What you should do –
Would you return exactly the lines below from the line with "Where should I click to: Choose" through the line with "Collapse the GENE section expander", both included, and nothing else, leaving out the pictures?

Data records
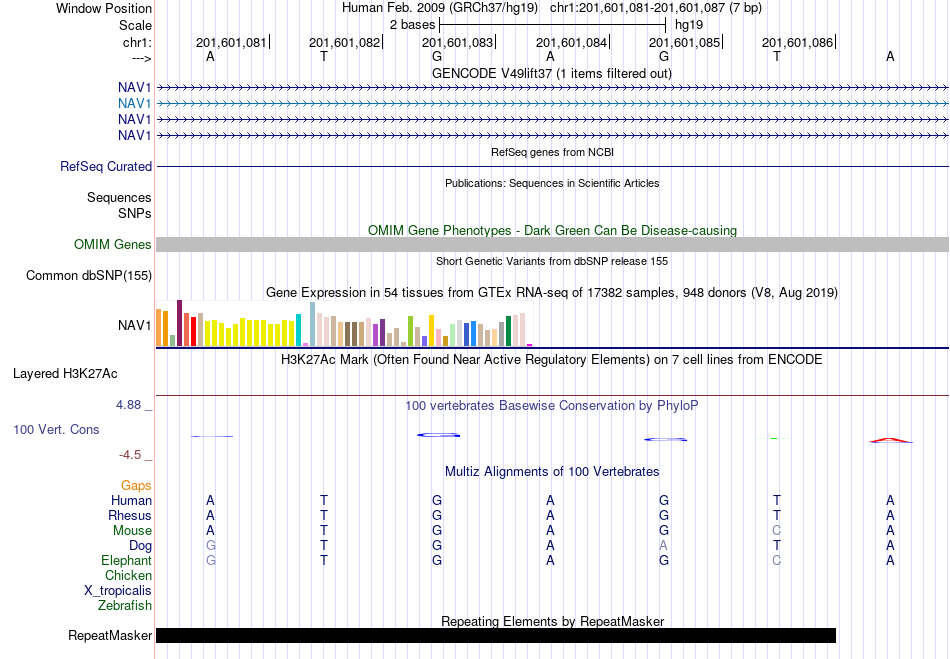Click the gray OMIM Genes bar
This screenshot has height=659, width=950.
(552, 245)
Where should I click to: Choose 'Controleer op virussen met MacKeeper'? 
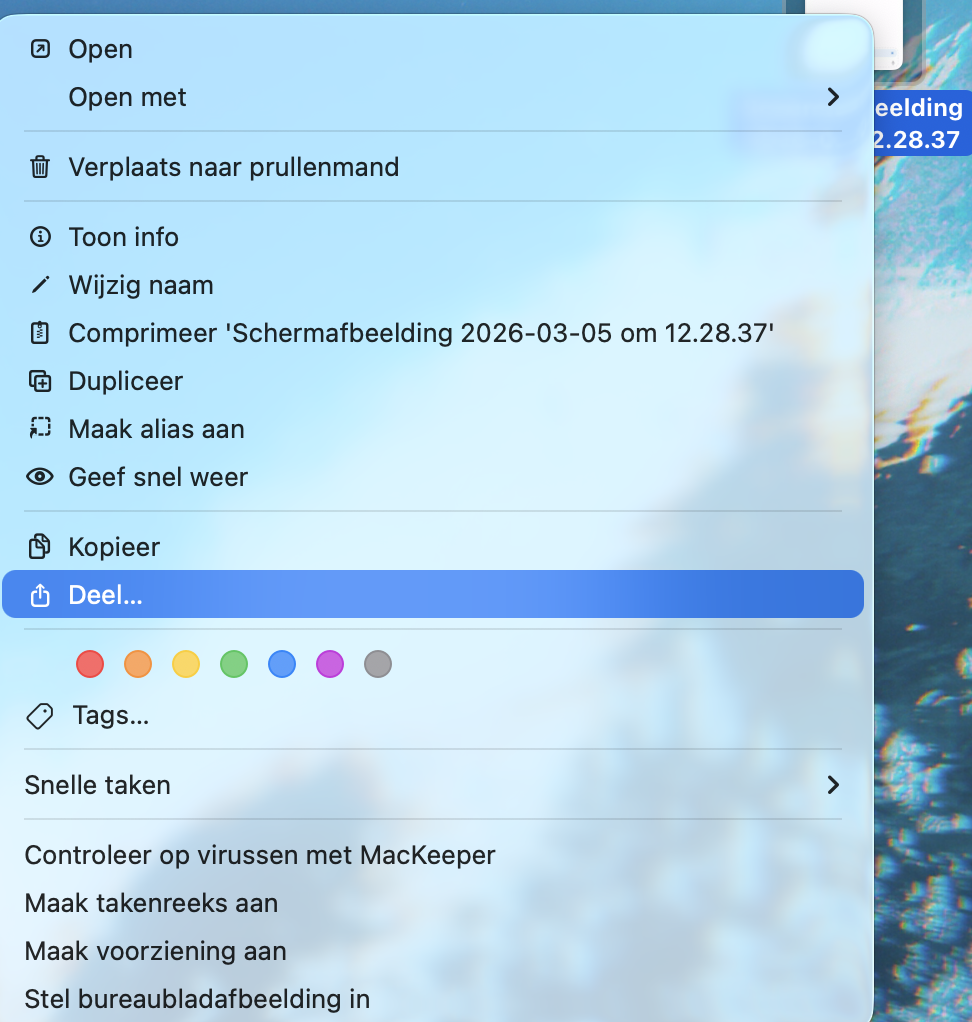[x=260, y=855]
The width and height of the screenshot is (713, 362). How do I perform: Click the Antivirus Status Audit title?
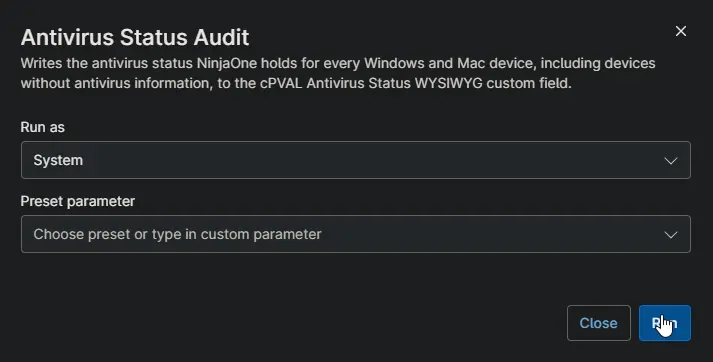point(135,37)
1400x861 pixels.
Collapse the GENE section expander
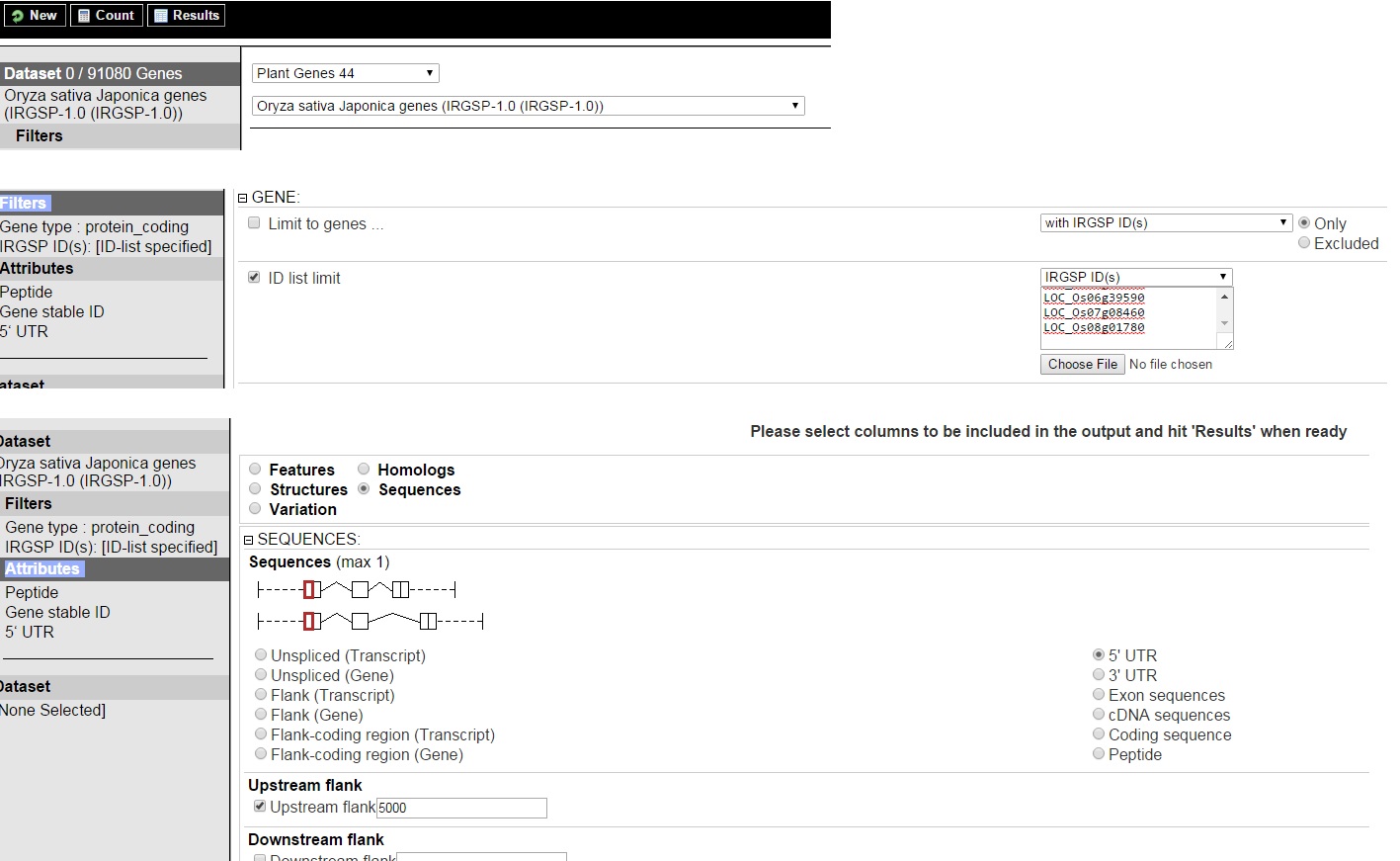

---

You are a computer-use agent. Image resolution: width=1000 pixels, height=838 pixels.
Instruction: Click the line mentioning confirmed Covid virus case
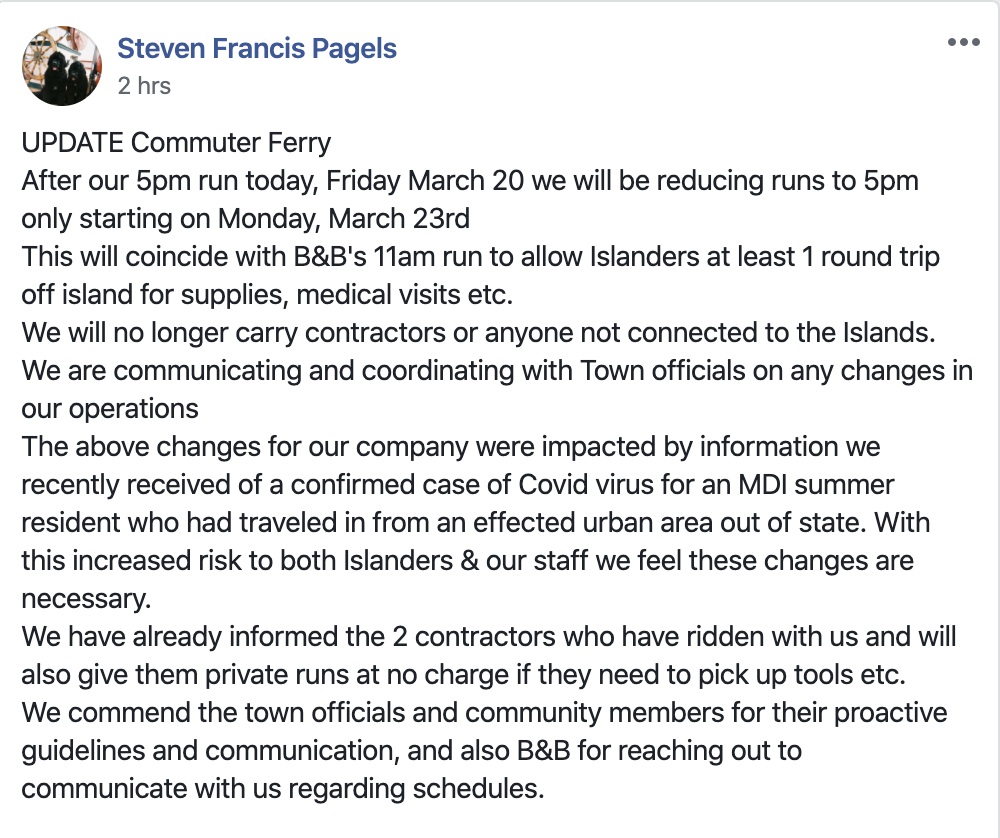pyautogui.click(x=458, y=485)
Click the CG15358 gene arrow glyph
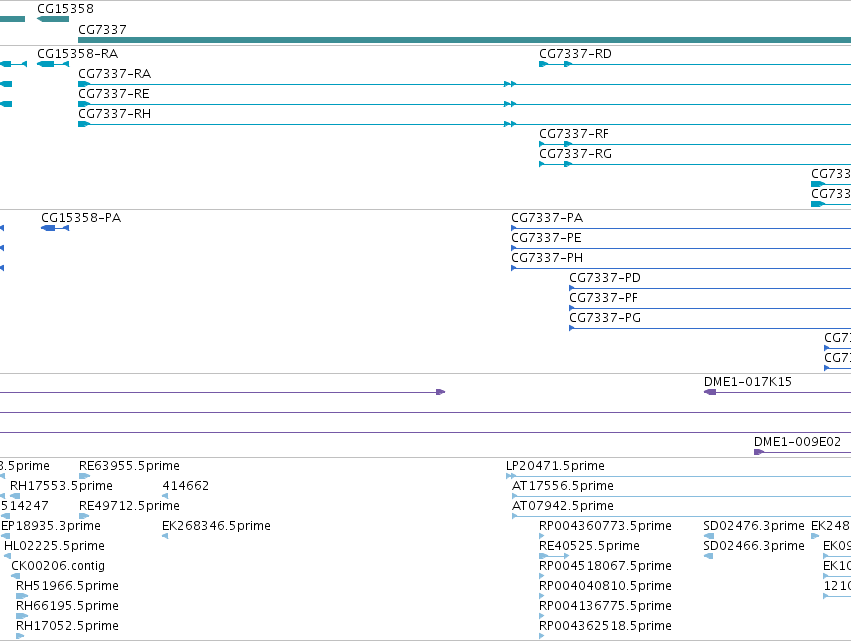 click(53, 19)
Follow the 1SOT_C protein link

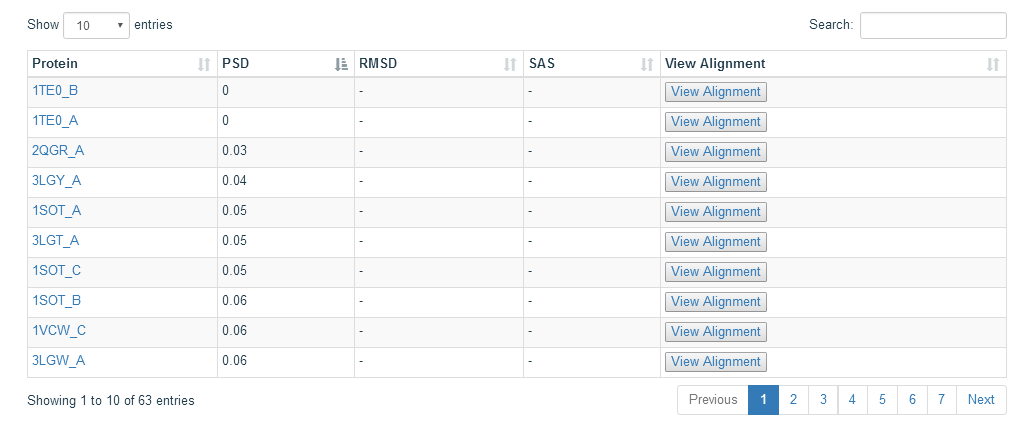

==

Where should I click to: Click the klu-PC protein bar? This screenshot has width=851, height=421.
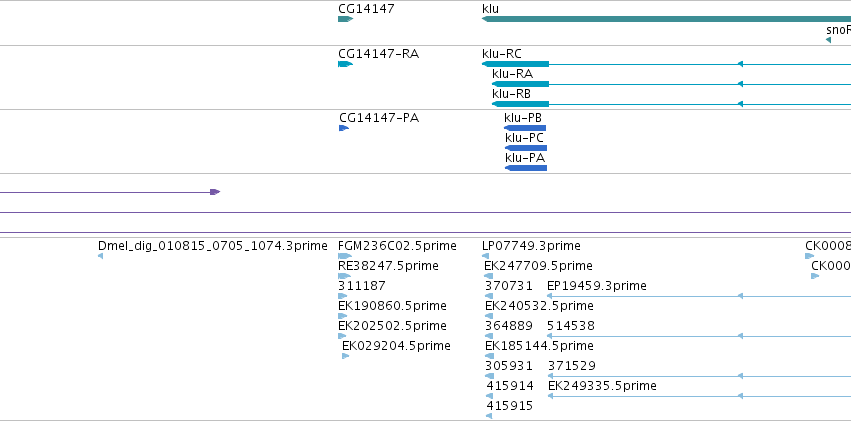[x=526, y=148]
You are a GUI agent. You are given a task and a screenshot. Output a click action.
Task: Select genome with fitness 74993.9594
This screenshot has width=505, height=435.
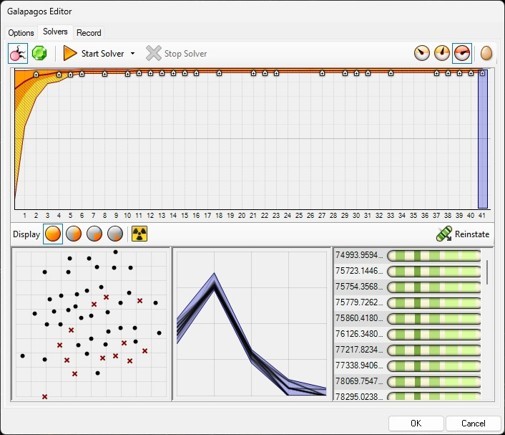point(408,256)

Exercise response –
Where should I click to: Choose 'Controleer op virussen met MacKeeper'? 
[x=260, y=855]
The width and height of the screenshot is (713, 362). How do I perform: Click the Antivirus Status Audit title?
point(135,37)
1400x861 pixels.
Collapse the GENE section expander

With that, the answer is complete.